## What you should do
Please copy exactly the lines from the first in the records through the line that contains "You are a GUI", but not the pictures.

## Given information
== Segment start ==
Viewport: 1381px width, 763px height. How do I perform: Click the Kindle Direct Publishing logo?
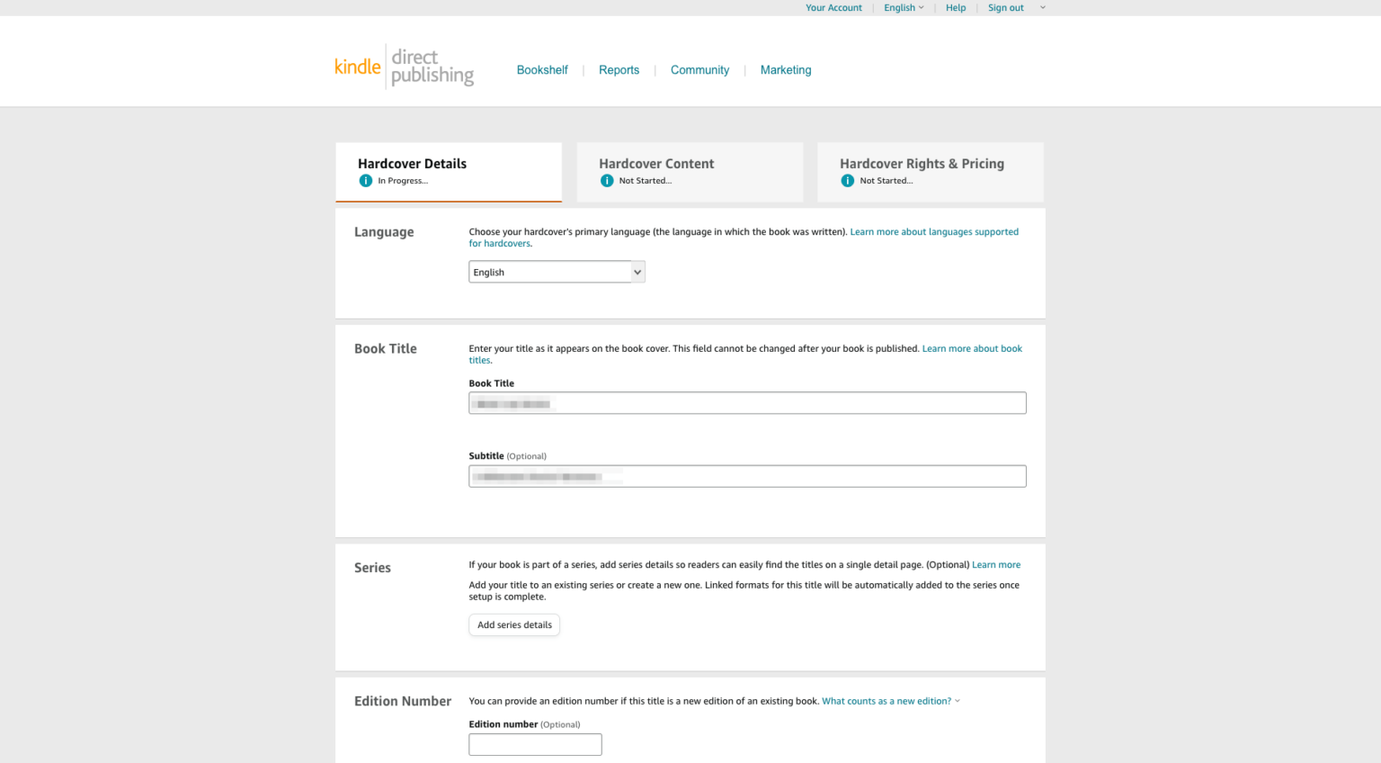[404, 67]
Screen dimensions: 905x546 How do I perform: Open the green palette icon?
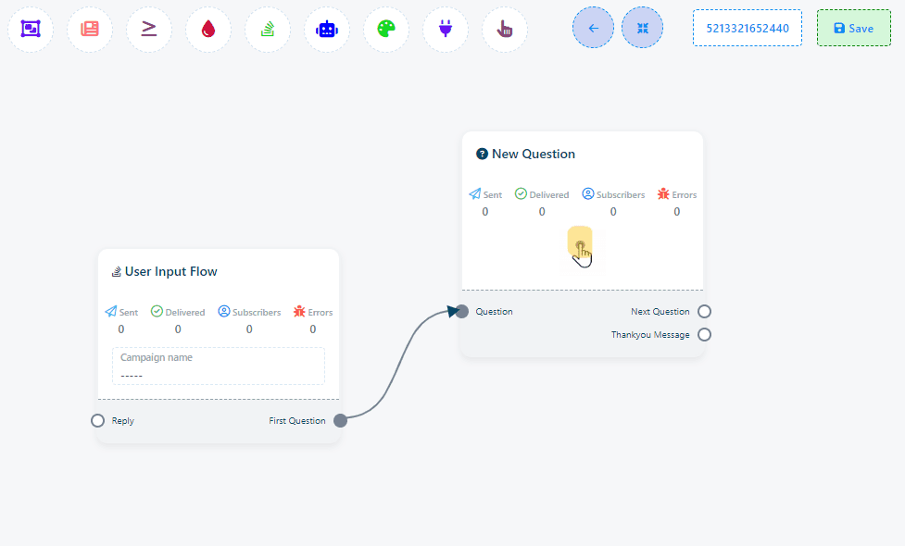point(386,29)
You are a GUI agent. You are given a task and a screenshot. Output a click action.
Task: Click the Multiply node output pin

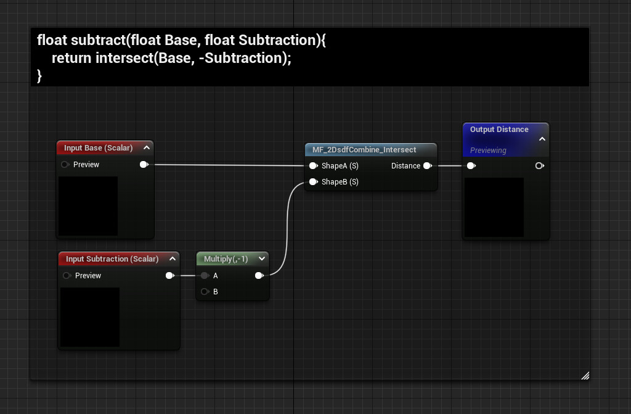(x=259, y=275)
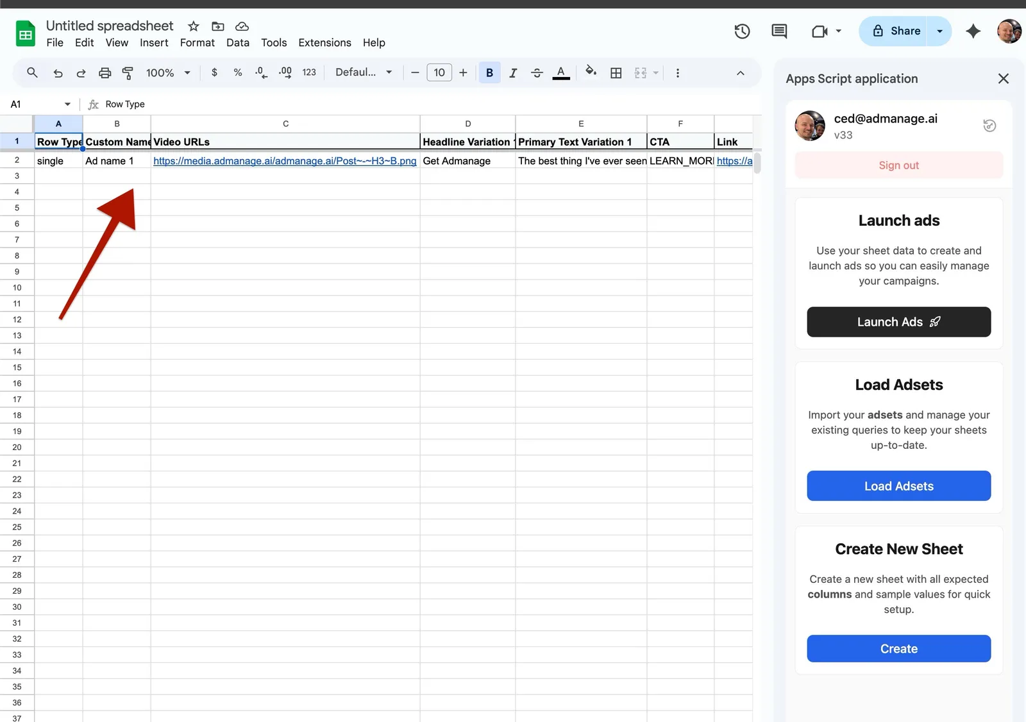Click the undo icon in toolbar
1026x722 pixels.
pos(58,73)
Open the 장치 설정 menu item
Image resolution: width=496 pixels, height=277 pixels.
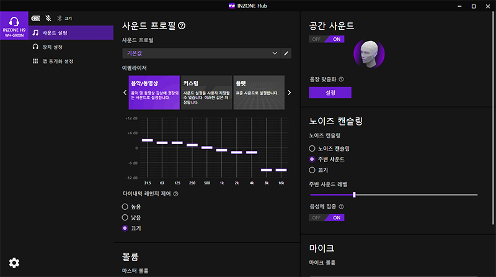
== Segment end ==
## Problem solution
Viewport: 1381px width, 763px height. How do I perform: Click the Kindle Direct Publishing logo?
[404, 67]
Screen dimensions: 905x546 How do I perform: Open the green palette icon?
point(386,29)
You are a GUI agent. You are given a task and a screenshot. Output a click action.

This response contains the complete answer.